» Exercise objective
Rewrite the entries from the line containing "616x571 pixels. How" through the end of the entries, inclusive, and keep the request text. Adjust every coordinate in the answers by -92, and leave the pictures out.

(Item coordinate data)
--
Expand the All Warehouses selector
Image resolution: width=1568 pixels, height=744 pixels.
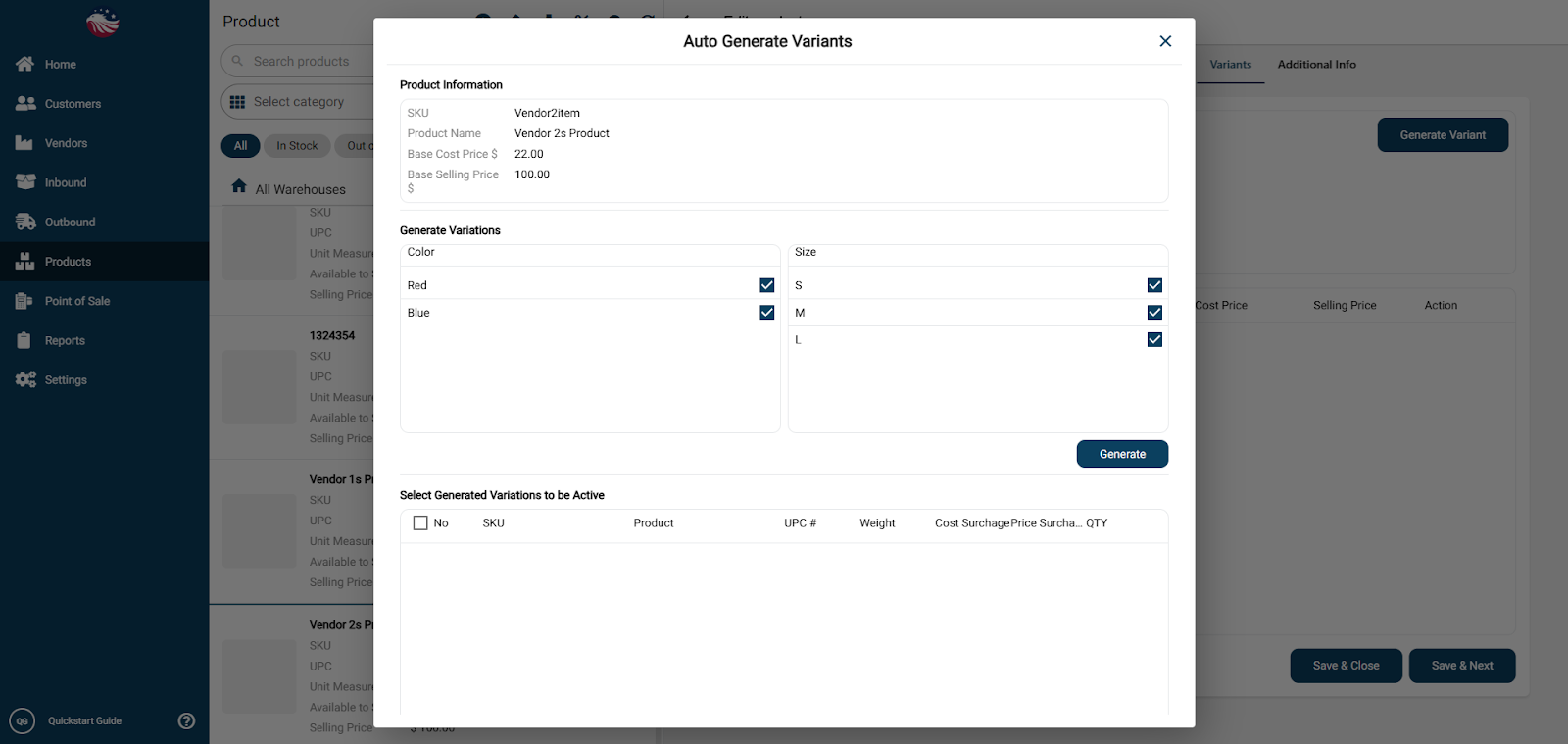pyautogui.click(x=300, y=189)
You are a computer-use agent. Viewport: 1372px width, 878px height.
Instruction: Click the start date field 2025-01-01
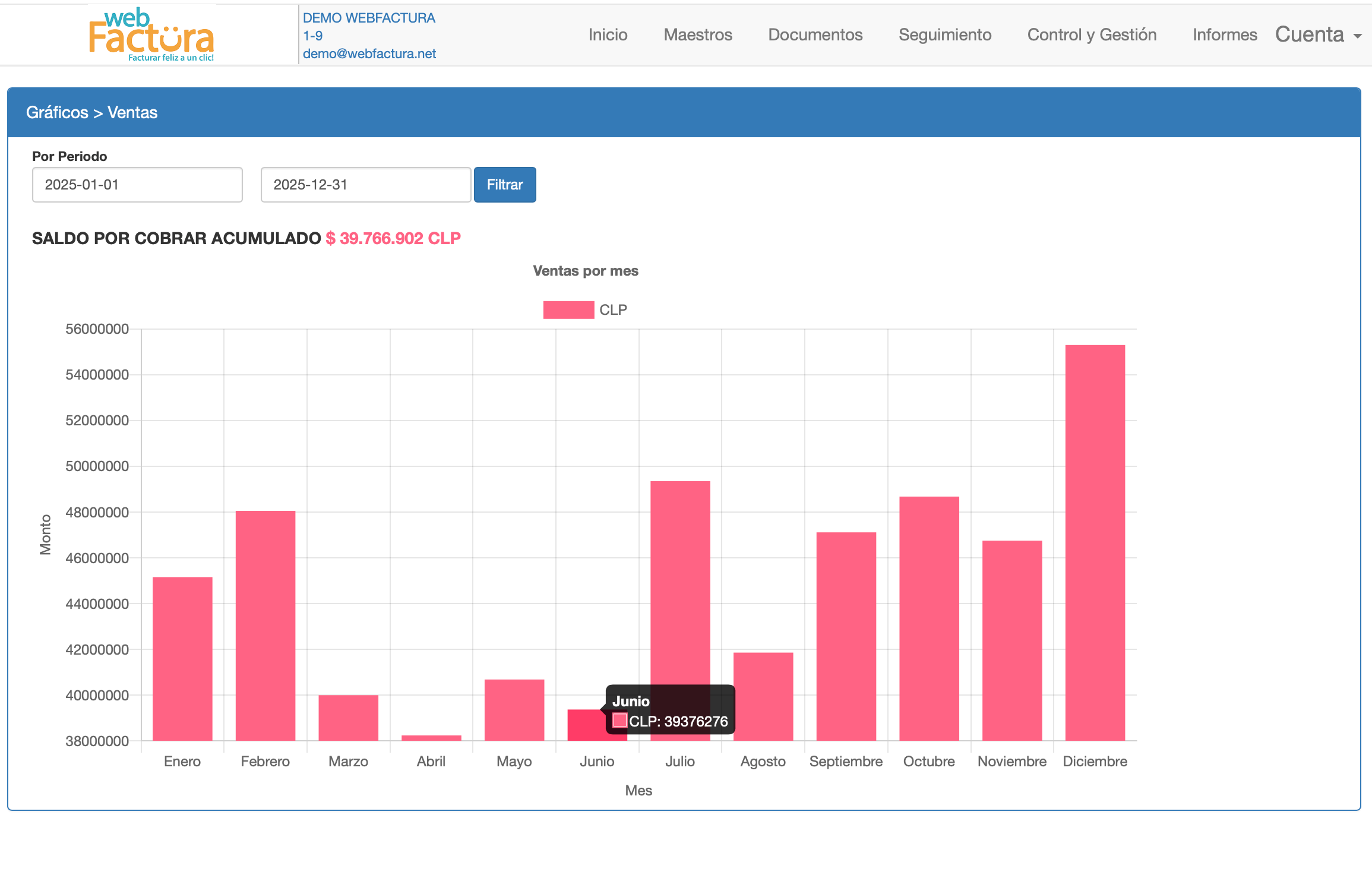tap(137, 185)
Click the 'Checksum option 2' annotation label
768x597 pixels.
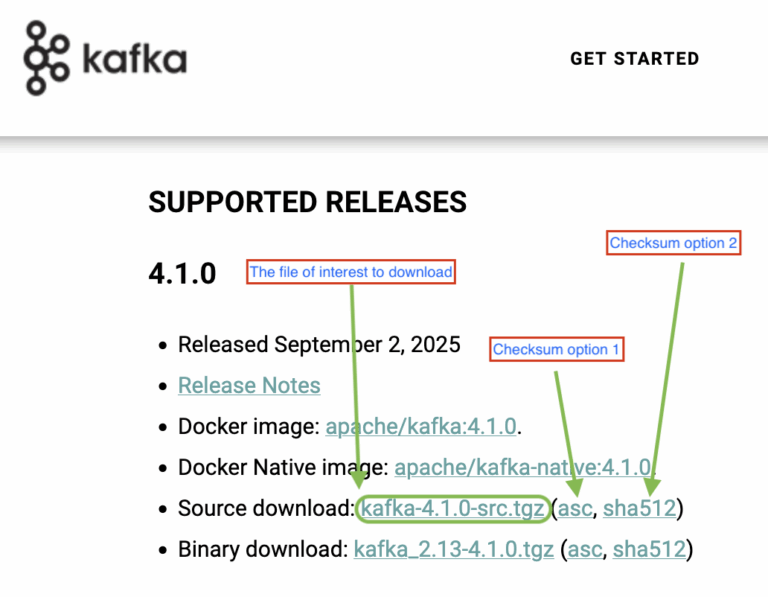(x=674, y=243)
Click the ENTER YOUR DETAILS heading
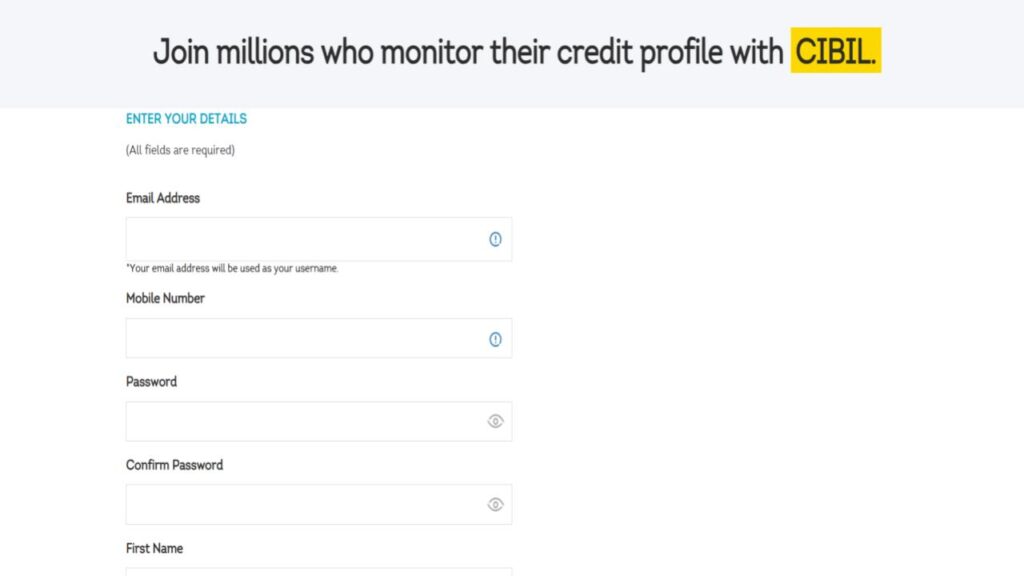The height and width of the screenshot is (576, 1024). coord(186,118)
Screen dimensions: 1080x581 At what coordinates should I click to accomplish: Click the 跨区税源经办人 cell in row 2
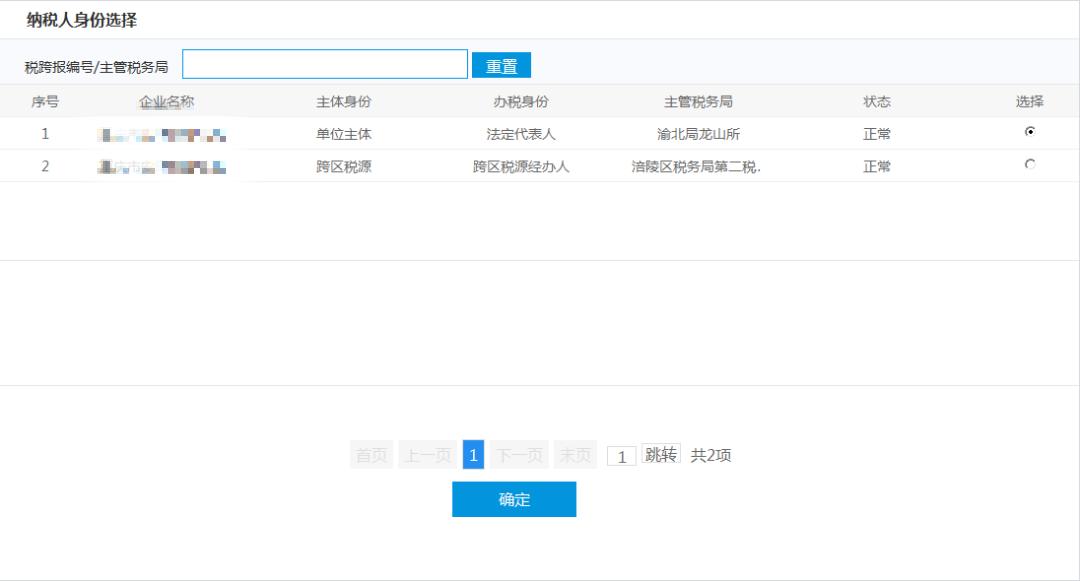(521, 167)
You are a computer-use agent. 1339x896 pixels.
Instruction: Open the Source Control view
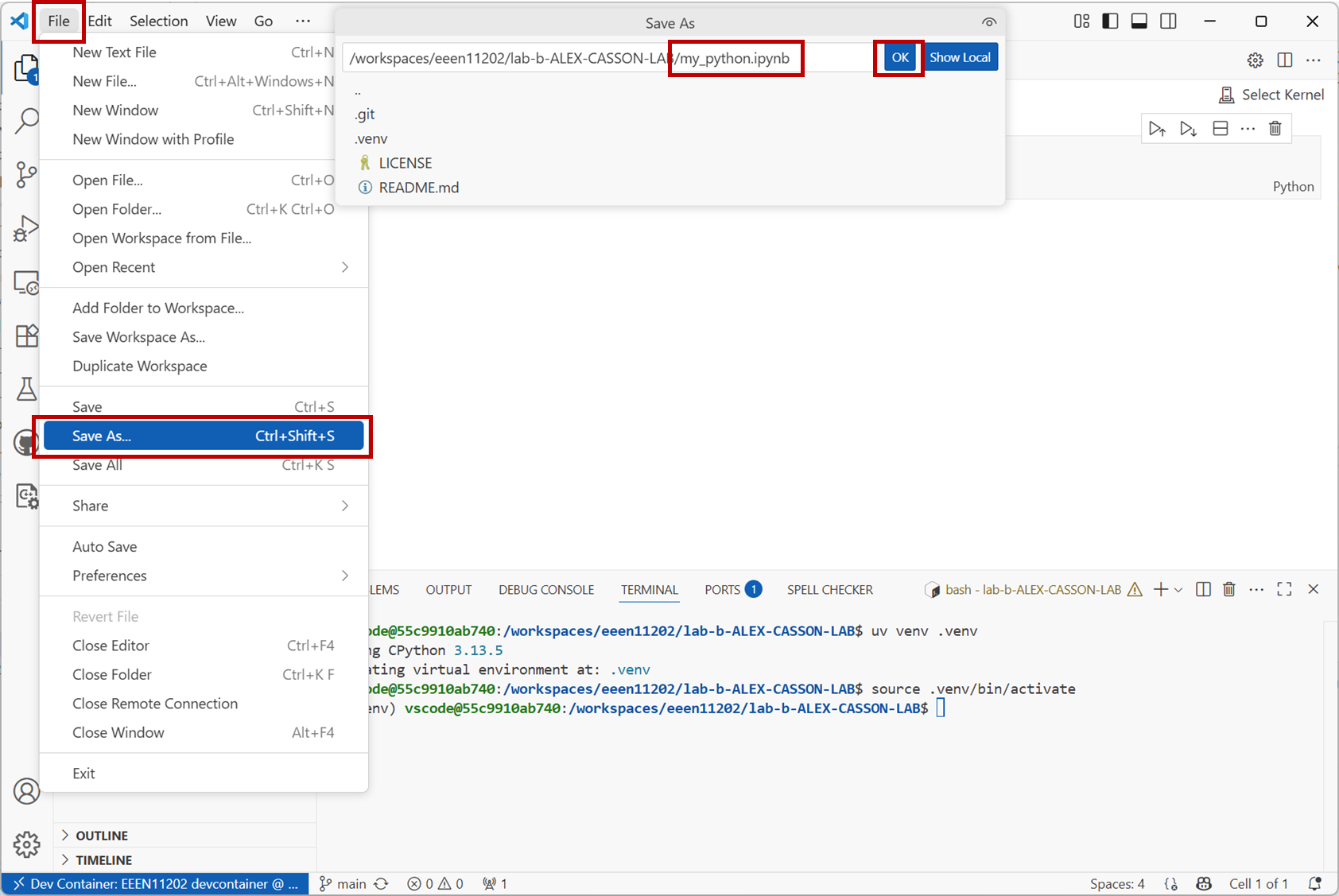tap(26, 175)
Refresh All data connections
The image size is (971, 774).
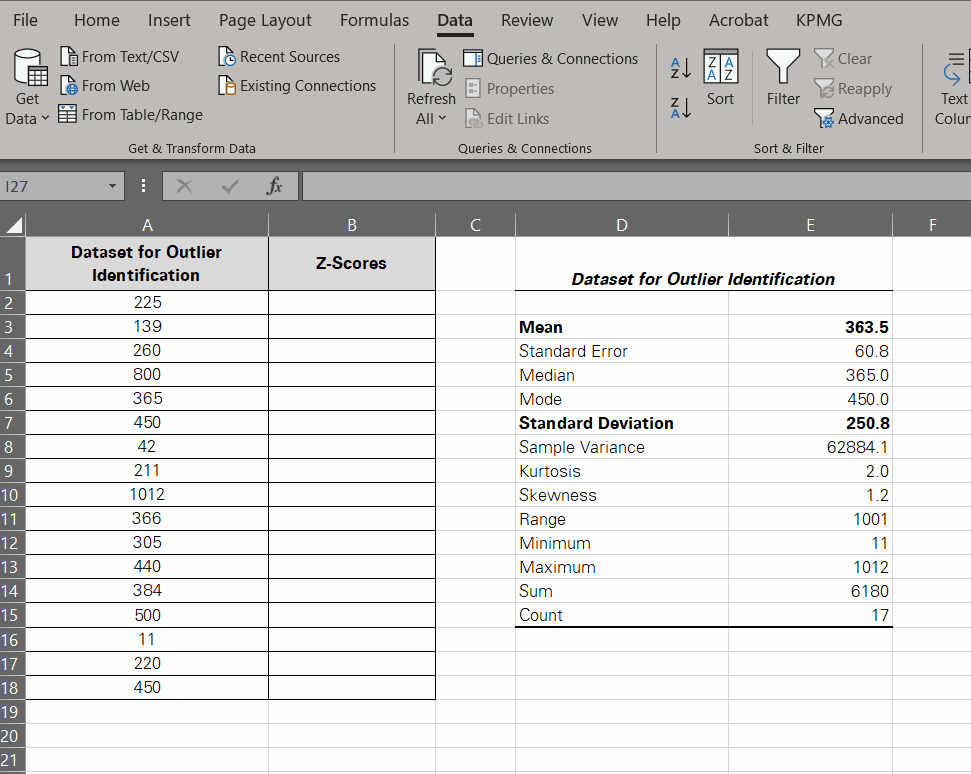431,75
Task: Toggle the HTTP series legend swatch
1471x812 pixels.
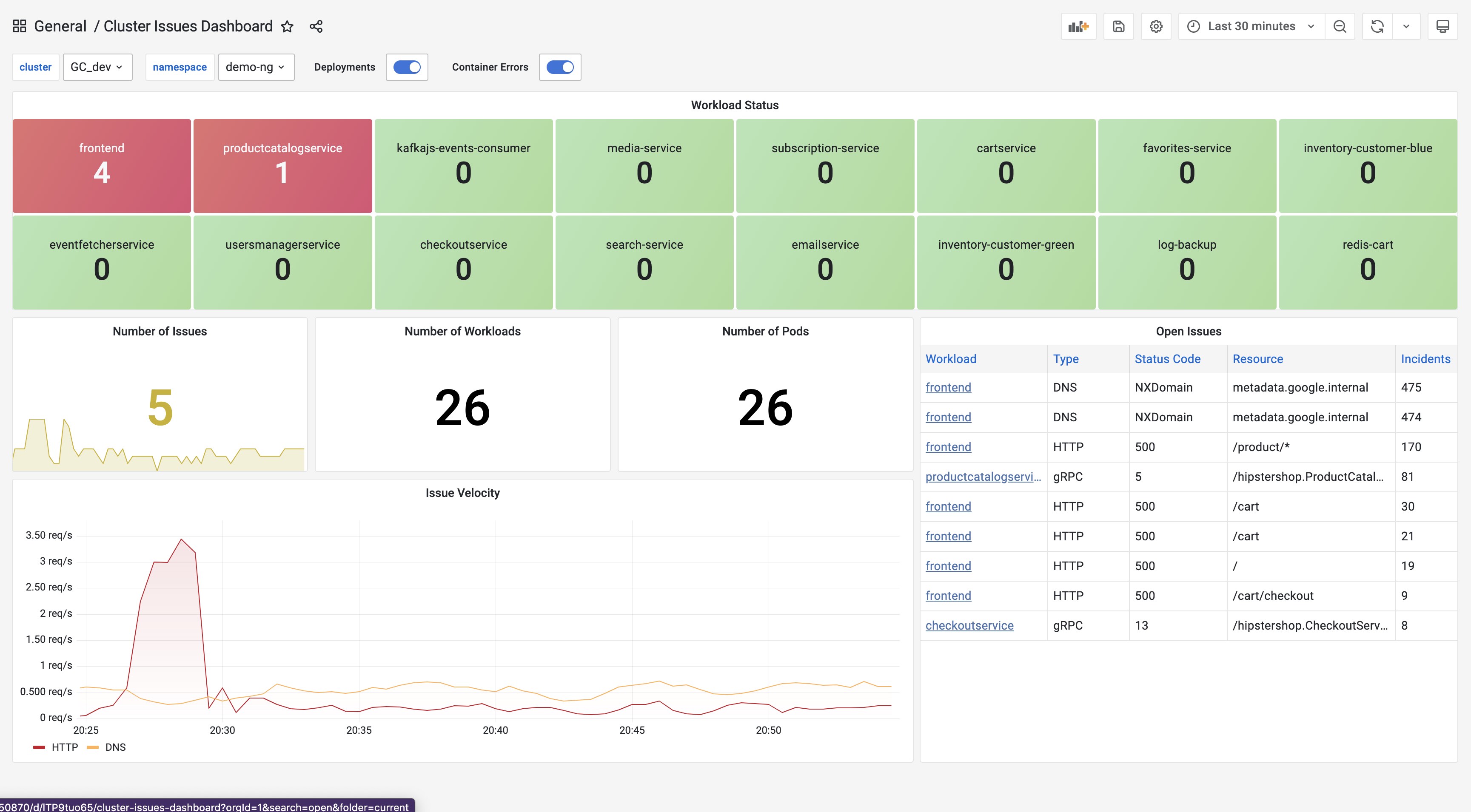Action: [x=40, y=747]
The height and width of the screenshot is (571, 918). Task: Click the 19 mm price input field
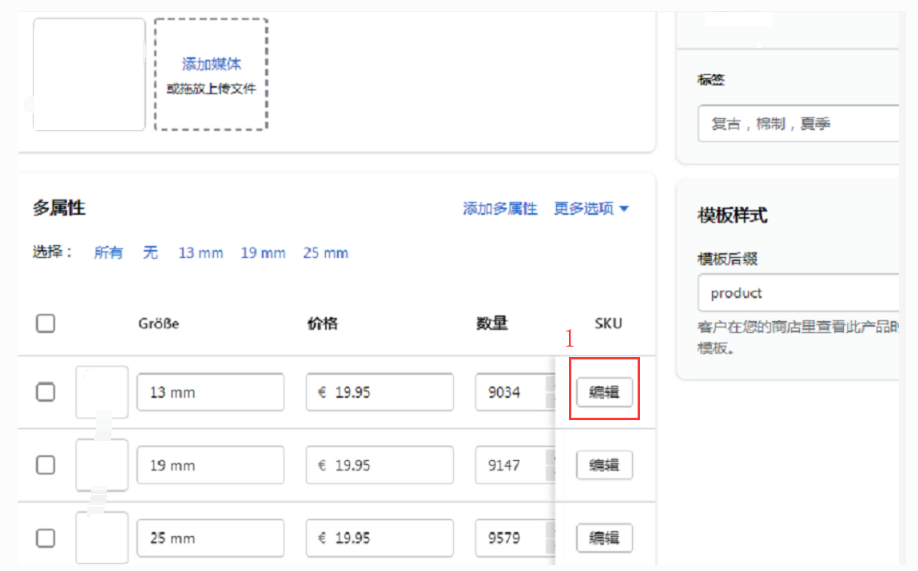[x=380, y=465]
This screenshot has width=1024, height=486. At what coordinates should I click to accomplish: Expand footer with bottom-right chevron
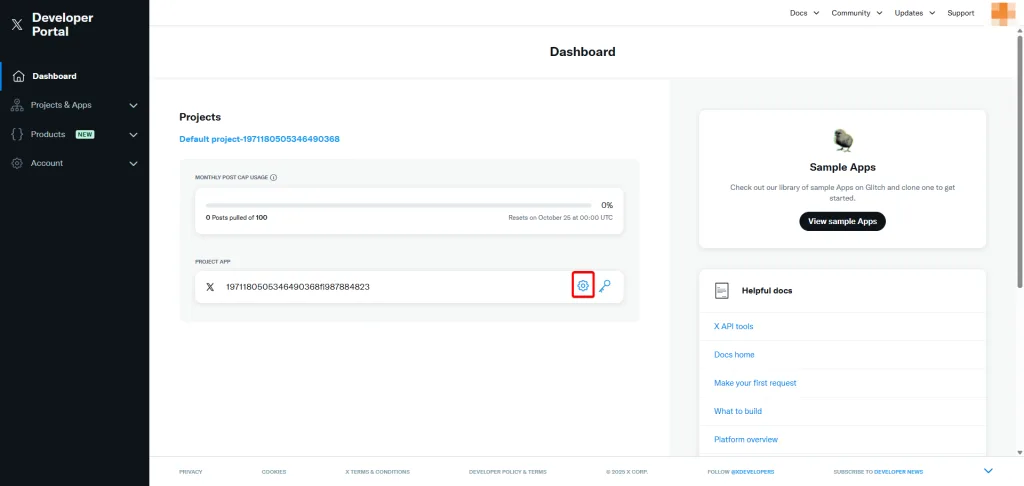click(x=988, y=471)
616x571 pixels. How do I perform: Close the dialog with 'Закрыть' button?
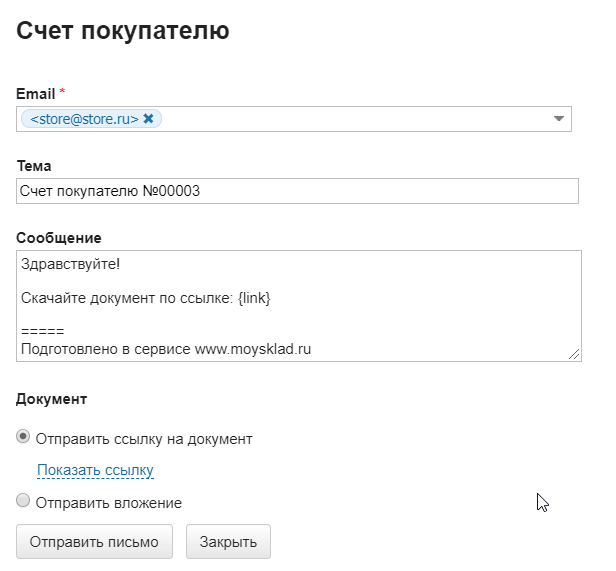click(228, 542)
--
» Response
616x571 pixels. How do I perform: Close the dialog with 'Закрыть' button?
click(136, 450)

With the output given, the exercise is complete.